Some Familiar Dividend ETFs Could Own Meta
The WisdomTree U.S. Dividend Index (WTDI), WisdomTree U.S. LargeCap Dividend Index (WTLDI), WisdomTree U.S. Quality Dividend Growth Index (WTDGI) and the WisdomTree Global Developed Quality Dividend Growth Index (WTDDG) rebalance on Friday, March 15 and it’s possible all four of those gauges will soon include Meta.
That’s relevant because the ETFs tracking the domestic gauges have over $16 billion in combined assets under management. The potential inclusion of Meta in those funds also highlights some of the associated with ETFs’ methodology.

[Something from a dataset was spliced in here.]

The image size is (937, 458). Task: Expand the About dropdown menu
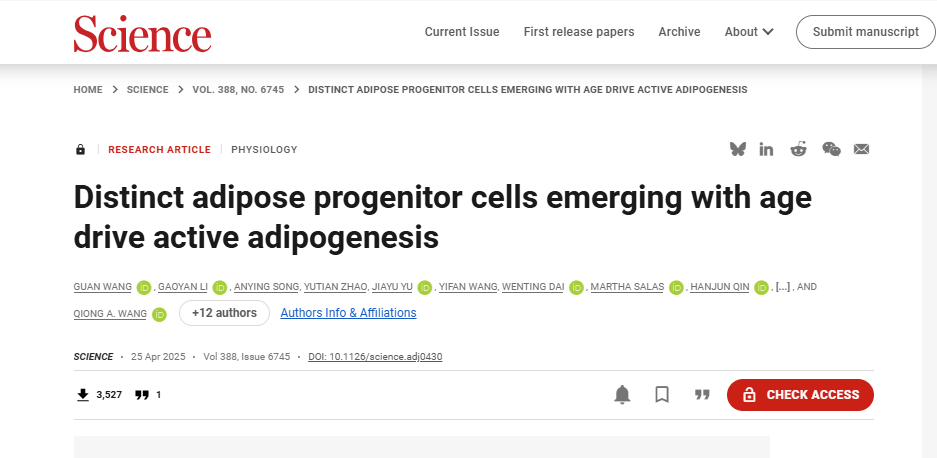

“WTDGI, WTDGNUHP and WTDDG are all part of the WisdomTree Quality Dividend Growth suite. These strategies aim to invest in dividend-paying companies whose profitability and growth prospects indicate higher-than-market dividend growth,” notes Alejandro Satiel, head of indexes at WisdomTree.

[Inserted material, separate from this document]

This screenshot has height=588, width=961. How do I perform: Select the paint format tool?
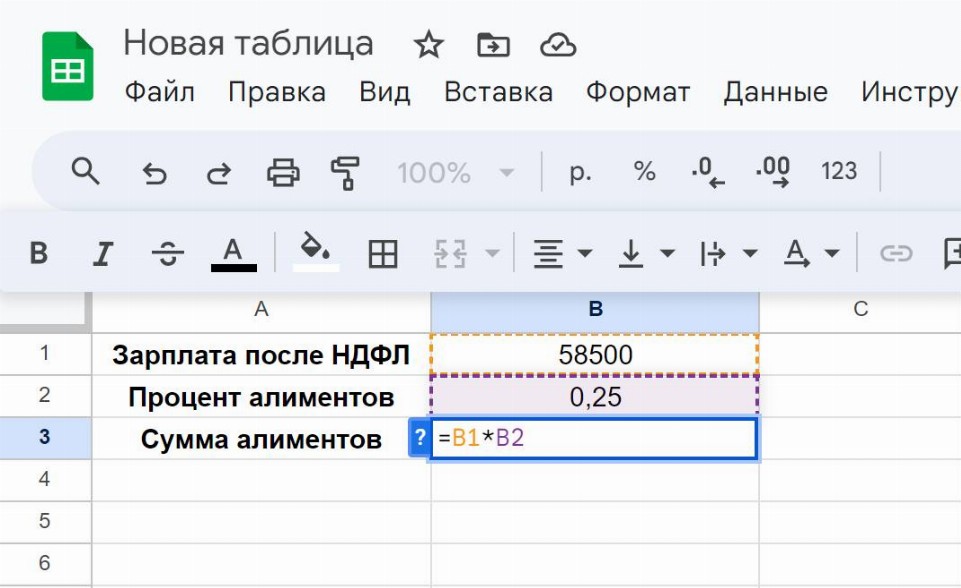point(345,173)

Meta entering those gauges and potentially the ETFs tracking them is relevant to advisors and clients for another reason. As noted above, dividend initiators can outperform rivals, but they also offer the possibility of more rapid payout growth.
Apple (NASDAQ: AAPL) is a primary example of that trend. The stock announced its dividend about 12 years ago and has been a fixture in WTDGI. During that time, Apple’s dividend growth has easily outpaced that of the S&P 500.
Where Meta Won’t Turn Up
There are scores of dividend ETFs on the market today with plenty hailing from issuers beloved by advisors and clients, but it will be awhile before those products feature shares of Meta. In this case, “awhile” means “years.”
The reason for that is simple. Many of the largest dividend ETFs on the market today adhere to indexes that mandate a stock have a minimum payout increase streak measured in years. That’s reason some of those funds were slow to add Apple and Microsoft (NASDAQ: MSFT) and why Meta won’t be on their rosters on anytime soon.
Conversely, the aforementioned WisdomTree gauges use more forward-looking metrics. In the case of WTDGI, return on equity (ROE) and return on assets (ROA) are part of the equation, and that allows for a dividend initiator such as Meta to join the fold soon after a new payout is announced.
“WTDGI uses a composite score combining a company’s quality (ROE and ROA) and estimated earnings growth to rank and select securities. Meta ranks in the top 20 out of 550+ securities in scope on this composite measure with its solid quality number and an 18% estimated earnings growth over the next few years,” concludes Satiel.